Of course, Lincoln’s career in the horror genre hasn’t been exclusively spent battling Pamela Voorhees’ baby boy. A lot of horror fans will remember her from another Sean Cunningham-created franchise, when she played Kate in House II: The Second Story, in which she shares a film credit with her future would-be killer.
“Kane did the stunts on that, too. I didn’t even know it at the time.” She also remembers House II as perhaps having suffered from mismarketing. “House, which I loved, was more scary. And so House II I think was billed incorrectly, because it was more horror comedy, which I really liked.”
What some people may not realize is that Lincoln is one of the few actresses to do battle with not one but two horror icons, as she also went toe-to-toe with one Mr. Fred Krueger as a guest star in an episode of Freddy’s Nightmares.
“To me, it was my Twilight Zone. It’s what I wanted my whole life. And the director of Friday Part VI cast me in that, Tom McLoughlin. My character was dying in an operating room and seeing herself dead and Krueger is coming after her in different parts of the hospital as she’s living through these things.”

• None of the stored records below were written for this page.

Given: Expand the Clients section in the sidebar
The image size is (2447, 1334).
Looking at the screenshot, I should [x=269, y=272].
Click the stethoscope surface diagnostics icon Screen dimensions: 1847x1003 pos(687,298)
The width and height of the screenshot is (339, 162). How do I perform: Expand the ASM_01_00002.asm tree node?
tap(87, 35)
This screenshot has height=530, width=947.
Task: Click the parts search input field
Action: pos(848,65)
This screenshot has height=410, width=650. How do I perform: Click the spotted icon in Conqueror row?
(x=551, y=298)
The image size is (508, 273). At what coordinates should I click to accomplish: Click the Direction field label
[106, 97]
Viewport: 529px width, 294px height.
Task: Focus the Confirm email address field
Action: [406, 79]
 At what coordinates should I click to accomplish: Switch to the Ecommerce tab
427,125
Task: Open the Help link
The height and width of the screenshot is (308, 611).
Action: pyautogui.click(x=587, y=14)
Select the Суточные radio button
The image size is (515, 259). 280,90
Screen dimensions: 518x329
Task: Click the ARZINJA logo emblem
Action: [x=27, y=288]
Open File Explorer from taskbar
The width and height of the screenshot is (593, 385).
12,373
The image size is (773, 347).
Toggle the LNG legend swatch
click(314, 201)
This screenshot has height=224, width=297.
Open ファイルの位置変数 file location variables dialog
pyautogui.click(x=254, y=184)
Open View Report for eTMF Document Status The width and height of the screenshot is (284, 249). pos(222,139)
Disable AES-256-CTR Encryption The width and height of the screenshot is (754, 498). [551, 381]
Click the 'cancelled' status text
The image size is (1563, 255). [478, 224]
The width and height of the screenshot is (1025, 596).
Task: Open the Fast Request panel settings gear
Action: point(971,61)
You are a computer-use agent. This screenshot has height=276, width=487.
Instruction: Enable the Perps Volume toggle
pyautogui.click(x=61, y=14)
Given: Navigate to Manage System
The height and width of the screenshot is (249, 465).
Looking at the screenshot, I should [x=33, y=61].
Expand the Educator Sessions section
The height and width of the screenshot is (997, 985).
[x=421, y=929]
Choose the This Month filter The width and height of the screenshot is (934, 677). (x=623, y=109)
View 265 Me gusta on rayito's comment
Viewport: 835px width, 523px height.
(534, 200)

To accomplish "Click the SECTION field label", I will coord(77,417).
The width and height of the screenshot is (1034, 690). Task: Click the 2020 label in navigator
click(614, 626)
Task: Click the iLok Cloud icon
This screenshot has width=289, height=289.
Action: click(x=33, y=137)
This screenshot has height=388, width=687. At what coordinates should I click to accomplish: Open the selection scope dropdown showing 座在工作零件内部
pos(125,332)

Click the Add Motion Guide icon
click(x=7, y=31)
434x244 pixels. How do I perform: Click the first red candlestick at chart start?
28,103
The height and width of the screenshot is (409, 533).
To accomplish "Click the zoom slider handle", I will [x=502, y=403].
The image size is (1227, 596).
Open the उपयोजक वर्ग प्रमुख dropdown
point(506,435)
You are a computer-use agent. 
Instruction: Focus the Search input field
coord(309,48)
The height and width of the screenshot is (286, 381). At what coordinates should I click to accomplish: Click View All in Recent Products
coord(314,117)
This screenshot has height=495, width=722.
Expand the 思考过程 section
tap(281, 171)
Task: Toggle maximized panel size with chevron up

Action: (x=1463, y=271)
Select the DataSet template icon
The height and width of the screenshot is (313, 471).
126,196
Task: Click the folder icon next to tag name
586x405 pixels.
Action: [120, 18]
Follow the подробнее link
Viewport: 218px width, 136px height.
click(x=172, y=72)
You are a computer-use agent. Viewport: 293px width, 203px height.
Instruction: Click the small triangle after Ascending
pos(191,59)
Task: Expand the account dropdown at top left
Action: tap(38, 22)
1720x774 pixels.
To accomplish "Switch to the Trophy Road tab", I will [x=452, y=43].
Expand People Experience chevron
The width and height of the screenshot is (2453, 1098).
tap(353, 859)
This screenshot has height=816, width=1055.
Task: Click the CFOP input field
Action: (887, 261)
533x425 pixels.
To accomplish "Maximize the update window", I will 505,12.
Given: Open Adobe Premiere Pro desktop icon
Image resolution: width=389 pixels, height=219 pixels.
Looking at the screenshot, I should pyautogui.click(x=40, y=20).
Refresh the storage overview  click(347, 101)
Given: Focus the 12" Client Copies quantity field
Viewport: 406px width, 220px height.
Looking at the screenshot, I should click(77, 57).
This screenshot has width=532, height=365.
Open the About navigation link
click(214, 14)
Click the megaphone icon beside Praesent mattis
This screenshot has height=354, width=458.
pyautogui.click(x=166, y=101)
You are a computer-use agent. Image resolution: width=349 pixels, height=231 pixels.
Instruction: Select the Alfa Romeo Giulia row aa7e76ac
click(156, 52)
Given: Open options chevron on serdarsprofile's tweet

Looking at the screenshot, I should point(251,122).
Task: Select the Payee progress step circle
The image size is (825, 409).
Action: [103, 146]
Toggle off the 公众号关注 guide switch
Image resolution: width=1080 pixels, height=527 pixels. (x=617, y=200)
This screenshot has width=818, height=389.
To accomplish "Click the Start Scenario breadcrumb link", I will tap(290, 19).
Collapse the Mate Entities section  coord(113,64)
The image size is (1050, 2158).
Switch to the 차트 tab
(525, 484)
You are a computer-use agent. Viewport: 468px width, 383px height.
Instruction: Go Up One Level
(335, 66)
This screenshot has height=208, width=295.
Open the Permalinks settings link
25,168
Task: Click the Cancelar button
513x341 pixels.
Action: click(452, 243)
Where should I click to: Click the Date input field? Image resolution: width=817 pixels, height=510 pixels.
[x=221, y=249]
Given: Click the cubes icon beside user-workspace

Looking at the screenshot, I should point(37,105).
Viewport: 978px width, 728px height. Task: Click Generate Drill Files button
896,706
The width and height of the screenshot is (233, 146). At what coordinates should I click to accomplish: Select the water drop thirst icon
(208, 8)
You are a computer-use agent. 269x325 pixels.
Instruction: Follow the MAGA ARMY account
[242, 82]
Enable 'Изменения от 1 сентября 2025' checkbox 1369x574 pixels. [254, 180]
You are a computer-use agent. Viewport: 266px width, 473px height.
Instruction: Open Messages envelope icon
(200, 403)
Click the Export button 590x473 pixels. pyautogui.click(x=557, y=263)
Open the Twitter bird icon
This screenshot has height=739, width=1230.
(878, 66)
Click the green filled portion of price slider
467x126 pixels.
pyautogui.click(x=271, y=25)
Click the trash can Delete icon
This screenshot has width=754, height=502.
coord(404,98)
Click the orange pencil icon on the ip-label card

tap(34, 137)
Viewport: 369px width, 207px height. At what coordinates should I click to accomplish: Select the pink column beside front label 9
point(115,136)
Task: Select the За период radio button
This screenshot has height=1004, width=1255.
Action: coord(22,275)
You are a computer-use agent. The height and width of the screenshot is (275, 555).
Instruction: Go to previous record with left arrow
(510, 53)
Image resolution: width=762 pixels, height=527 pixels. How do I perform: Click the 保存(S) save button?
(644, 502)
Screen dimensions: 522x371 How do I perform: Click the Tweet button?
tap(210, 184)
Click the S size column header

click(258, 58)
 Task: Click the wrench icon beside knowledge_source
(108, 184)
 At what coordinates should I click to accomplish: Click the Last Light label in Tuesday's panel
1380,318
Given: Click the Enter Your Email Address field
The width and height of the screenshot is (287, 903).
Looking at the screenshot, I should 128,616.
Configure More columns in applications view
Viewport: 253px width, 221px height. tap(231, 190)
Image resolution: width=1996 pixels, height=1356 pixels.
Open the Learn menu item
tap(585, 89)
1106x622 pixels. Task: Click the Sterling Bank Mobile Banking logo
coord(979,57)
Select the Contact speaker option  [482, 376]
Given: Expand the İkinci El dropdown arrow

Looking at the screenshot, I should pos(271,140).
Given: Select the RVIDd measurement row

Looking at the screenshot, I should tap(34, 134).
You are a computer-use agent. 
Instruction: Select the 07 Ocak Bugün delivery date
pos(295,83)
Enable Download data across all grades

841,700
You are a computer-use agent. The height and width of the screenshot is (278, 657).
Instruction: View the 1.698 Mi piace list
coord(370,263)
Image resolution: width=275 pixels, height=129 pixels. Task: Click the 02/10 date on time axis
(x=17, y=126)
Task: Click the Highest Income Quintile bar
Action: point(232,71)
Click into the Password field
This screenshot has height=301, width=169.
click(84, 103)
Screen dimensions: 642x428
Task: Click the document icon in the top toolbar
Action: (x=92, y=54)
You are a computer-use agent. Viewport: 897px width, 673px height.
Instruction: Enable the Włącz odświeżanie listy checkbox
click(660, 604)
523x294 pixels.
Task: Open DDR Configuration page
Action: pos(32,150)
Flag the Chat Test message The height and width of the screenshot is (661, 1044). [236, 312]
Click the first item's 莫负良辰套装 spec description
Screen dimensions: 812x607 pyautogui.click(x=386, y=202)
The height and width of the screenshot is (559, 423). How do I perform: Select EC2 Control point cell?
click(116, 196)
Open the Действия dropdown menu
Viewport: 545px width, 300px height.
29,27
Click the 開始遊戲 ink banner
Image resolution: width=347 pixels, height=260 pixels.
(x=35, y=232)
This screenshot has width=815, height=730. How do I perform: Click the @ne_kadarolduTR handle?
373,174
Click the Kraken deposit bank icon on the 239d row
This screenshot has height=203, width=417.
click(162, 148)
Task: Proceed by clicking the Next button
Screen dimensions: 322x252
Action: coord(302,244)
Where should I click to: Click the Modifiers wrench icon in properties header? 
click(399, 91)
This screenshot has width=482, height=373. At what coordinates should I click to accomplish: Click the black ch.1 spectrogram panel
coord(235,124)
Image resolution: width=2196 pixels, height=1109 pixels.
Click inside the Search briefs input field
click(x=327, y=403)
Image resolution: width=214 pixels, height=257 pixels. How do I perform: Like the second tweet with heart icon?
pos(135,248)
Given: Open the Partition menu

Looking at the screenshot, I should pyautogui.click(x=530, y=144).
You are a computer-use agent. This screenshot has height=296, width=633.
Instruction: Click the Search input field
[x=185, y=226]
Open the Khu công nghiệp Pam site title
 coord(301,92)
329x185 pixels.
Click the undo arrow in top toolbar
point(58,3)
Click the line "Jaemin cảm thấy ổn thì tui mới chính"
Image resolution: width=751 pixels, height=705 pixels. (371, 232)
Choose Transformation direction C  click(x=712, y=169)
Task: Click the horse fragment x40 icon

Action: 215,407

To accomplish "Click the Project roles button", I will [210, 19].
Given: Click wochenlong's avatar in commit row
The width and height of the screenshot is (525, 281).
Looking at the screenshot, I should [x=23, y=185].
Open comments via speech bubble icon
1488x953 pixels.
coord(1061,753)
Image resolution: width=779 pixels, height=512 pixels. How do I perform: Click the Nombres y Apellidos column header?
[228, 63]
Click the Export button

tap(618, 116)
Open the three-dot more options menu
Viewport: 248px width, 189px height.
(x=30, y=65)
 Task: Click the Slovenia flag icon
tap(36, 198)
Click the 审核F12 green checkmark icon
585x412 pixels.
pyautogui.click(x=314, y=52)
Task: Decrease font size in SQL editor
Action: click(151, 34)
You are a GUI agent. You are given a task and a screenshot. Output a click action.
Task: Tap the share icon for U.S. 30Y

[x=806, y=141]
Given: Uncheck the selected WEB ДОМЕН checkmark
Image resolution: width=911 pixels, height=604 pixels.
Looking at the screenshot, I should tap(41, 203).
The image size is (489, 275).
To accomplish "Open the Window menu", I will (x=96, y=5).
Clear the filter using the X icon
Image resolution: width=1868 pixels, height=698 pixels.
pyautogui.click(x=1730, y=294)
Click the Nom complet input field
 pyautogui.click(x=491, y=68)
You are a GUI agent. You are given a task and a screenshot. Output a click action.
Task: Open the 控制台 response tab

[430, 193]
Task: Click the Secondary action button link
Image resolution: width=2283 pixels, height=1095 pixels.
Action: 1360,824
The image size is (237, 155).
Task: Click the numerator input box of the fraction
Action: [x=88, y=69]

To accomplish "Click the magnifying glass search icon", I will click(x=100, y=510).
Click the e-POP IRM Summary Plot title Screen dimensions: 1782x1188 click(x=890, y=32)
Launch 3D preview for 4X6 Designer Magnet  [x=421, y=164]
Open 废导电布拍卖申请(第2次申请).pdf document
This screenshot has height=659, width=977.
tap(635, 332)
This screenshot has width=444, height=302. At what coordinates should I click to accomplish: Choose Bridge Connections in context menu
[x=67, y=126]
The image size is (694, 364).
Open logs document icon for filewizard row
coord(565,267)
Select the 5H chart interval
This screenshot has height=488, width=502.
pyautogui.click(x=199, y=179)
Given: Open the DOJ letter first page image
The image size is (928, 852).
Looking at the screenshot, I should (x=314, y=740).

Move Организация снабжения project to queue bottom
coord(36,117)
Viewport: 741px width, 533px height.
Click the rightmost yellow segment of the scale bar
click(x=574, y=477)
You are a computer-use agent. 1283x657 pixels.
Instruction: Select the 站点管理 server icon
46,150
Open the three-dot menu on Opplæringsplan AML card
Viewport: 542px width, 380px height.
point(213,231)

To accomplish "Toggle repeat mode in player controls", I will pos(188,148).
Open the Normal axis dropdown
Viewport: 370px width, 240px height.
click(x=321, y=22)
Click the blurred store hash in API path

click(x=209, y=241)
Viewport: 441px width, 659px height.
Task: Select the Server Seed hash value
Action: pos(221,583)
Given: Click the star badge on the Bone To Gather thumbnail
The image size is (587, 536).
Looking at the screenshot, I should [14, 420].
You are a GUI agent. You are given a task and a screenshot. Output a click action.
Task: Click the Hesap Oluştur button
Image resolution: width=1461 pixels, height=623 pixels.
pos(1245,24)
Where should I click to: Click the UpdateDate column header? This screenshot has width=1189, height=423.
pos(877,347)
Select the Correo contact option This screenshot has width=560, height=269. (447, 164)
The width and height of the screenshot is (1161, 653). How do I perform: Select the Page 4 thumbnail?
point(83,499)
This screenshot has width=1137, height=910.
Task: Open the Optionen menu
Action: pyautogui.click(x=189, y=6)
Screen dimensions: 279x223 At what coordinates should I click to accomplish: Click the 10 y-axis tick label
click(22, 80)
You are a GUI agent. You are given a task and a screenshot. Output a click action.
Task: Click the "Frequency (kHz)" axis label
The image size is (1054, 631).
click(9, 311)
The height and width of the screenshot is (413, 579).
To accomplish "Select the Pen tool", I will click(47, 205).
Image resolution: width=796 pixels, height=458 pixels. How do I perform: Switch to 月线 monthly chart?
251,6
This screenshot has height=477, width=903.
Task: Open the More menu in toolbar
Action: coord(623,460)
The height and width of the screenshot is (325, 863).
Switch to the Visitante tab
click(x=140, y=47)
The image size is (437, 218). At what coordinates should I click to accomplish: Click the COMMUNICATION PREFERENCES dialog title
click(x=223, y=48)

Alas, she didn’t get to spend any time with Englund, as their scenes were shot separately and combined in post, which got Lincoln talking about how important each role is in the process of making a film.
“Thank God for editors! Because if you don’t have an editor, and you don’t have a score, you’ve got nothing. In our industry, if you’re a name in a film... we don’t write it, produce it, direct it, score it, market it., but if it’s good, we get all the credit. And if it really sucks, and we don’t write it and direct it, produce it, score it, we get all the blame. Once you do it, you do it for the work and the art, and then you have to let it go. Because there’s no control after that—or at any point, really.”
These are the types of lessons learned in a 32-year career that Lincoln imparts to clients through her business, Actors Audition Studios. “I don’t really teach acting in a traditional sense because it doesn’t work today,” explains Lincoln. “I’m really more of a mentor.”
She also focuses on helping actors through the audition process, which she, unlike most actors I’ve heard from, actually really enjoys. “I just felt like it was the few minutes a day where I could actually be acting because we work for free. We do the art for free. We get paid for the hassle and the years that it takes to get there. So when I teach auditioning, I teach how to get rid of those nerves and to give an audition that’s so dynamic, which is why they work so much. It’s super cool. I love it.”
Her work as a coach isn’t keeping her from being in front of the camera, either. In fact, in the upcoming film Expulsion, a movie featuring parallel universes and multiple versions of various characters, Lincoln pulled double duty as one of the stars and as a mentor to a student who also had a role.
“I had a great time. In fact, one of my students, Colton Tapp, was playing duplicate versions of himself, so I was set-coaching him through the film. And I was cast as this woman who’s been through so many duplications in the world that she’s just very gray and white and trying to close the universe hole to get back. I loved it. I hope it turns out great.”